Condition guide · 8 min read

Ménière's disease — supplement adjuncts and what to skip

Updated 2026-05-20 · Reviewed by SupplementScore editors · No sponsorships

Ménière's disease is an inner-ear disorder marked by recurrent vertigo, fluctuating sensorineural hearing loss, tinnitus, and aural fullness. The mainstay interventions are dietary (low sodium, alcohol and caffeine moderation, even hydration), pharmacological (betahistine where licensed, diuretics in some protocols), and intratympanic or surgical procedures for refractory cases. The supplement layer is small but credible — and the trigger list usually matters more than any pill.

This is adjunctive, not curative. Acute vertigo with new neurologic symptoms, sudden hearing loss, or first-episode imbalance needs urgent ENT or neurology assessment to rule out stroke, vestibular schwannoma, and other mimics. No supplement substitutes for that workup.

The behavioural foundation — read this first

The most consistent observational and small-trial signal in Ménière's is lifestyle, not pharmacology or supplements. A low-sodium pattern (typically <2 g/day) combined with consistent fluid intake, alcohol moderation, caffeine moderation, smoking cessation, and migraine-style trigger avoidance (sleep regularity, stress management) reduces attack frequency in much of the cohort. Any supplement protocol assumes these are in place.

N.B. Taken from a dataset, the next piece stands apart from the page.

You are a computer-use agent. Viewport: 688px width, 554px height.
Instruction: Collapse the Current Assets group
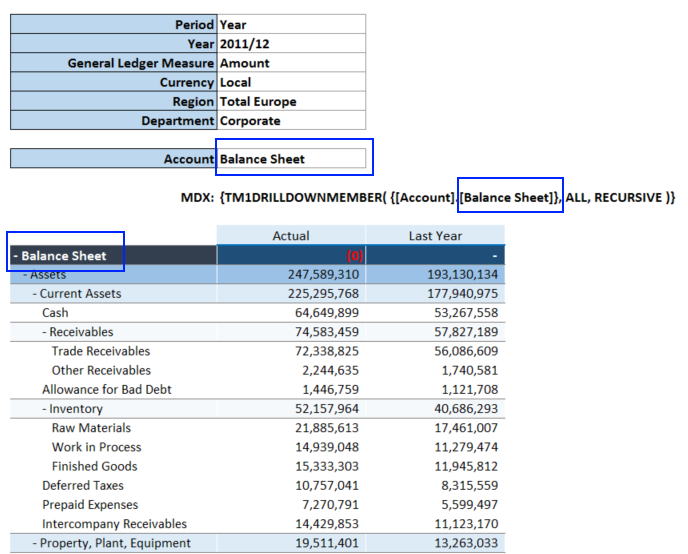pos(35,294)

Supplements with credible adjunctive evidence

Tier 2 · Often low in Ménière's cohorts

Vitamin D3

1000–2000 IU/day, titrated to 25-OH-D 30–50 ng/mL

Vitamin D deficiency is more common in patients with Ménière's than in matched controls in several cross-sectional series. Small intervention studies suggest deficiency correction may modestly reduce attack frequency, though the mechanism is unclear (possibly via inner-ear ion homeostasis or general immune modulation). Test 25-OH-D and supplement to the normal range. Routine high-dose empirical dosing is not appropriate.

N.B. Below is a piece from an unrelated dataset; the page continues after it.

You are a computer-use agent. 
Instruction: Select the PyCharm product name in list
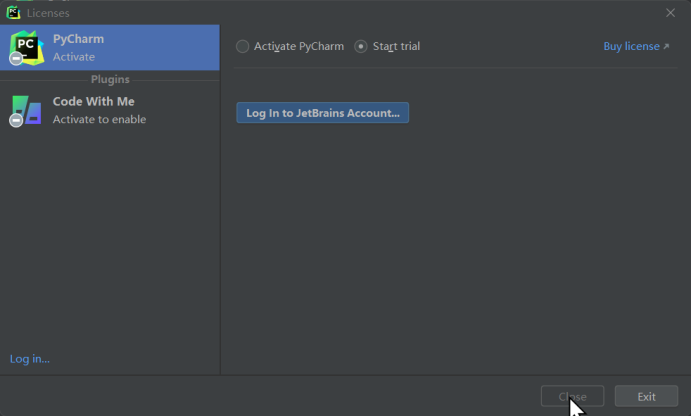(79, 39)
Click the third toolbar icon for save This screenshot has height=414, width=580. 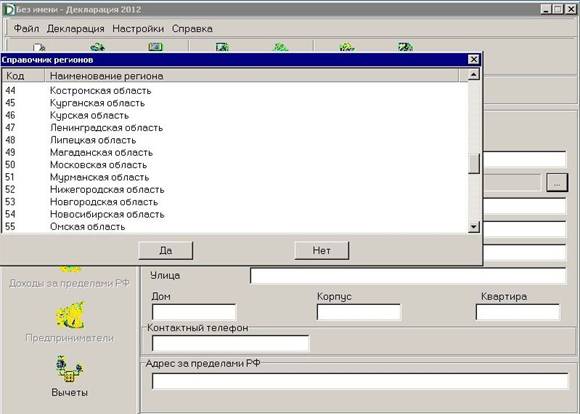click(155, 47)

Tier 2 · Vestibular migraine overlap

Magnesium glycinate

300–400 mg elemental magnesium daily

A meaningful subset of patients with episodic vertigo and Ménière-like attacks have vestibular migraine rather than (or in addition to) true Ménière's. Magnesium at 600 mg/day has Grade B AAN evidence for migraine prevention; the lower 300–400 mg dose is well tolerated and is the most common starting point. Worth a 6–8 week trial if migraine history is present or attacks are migraine-like.

Tier 2 · Inner-ear and vestibular indications

Vitamin B12

500–1000 mcg methylcobalamin or hydroxocobalamin daily

B12 deficiency causes a wide range of neurologic symptoms including tinnitus and balance disturbance. Patients with low or low-normal B12 may experience some symptom reduction with repletion. Test serum B12 (and methylmalonic acid if borderline) before supplementing. This is repletion logic, not a Ménière-specific treatment.

Tier 2 · Acute symptom relief

Ginger (Zingiber officinale)

500–1000 mg standardised extract, as needed for acute nausea

Ginger has good evidence for nausea — including motion sickness and chemotherapy-induced nausea — and is a reasonable acute symptom-management tool during vertigo episodes. It does not reduce attack frequency or address the underlying inner-ear pathology, but it can make episodes more tolerable. Pair with the prescribed vestibular suppressant (e.g. meclizine) if your physician has provided one.

Tier 3 · Limited evidence, common in protocols

Coenzyme Q10

100–200 mg ubiquinol or ubiquinone daily

Used in some migraine-overlap protocols and in vestibular schwannoma-adjacent care. The direct Ménière trial evidence is thin. Consider if migraine history is strong. Not a primary intervention.

What to skip

Practical priority list. Behavioural foundations (sodium, alcohol, caffeine, sleep, migraine triggers) → ENT-directed pharmacotherapy (betahistine where licensed, diuretic if recommended) → vitamin D repletion if low → magnesium 300–400 mg/day if migraine overlap → B12 repletion if low → ginger acutely for nausea. If attacks are frequent and disabling despite these measures, escalate to intratympanic therapy or surgical consultation.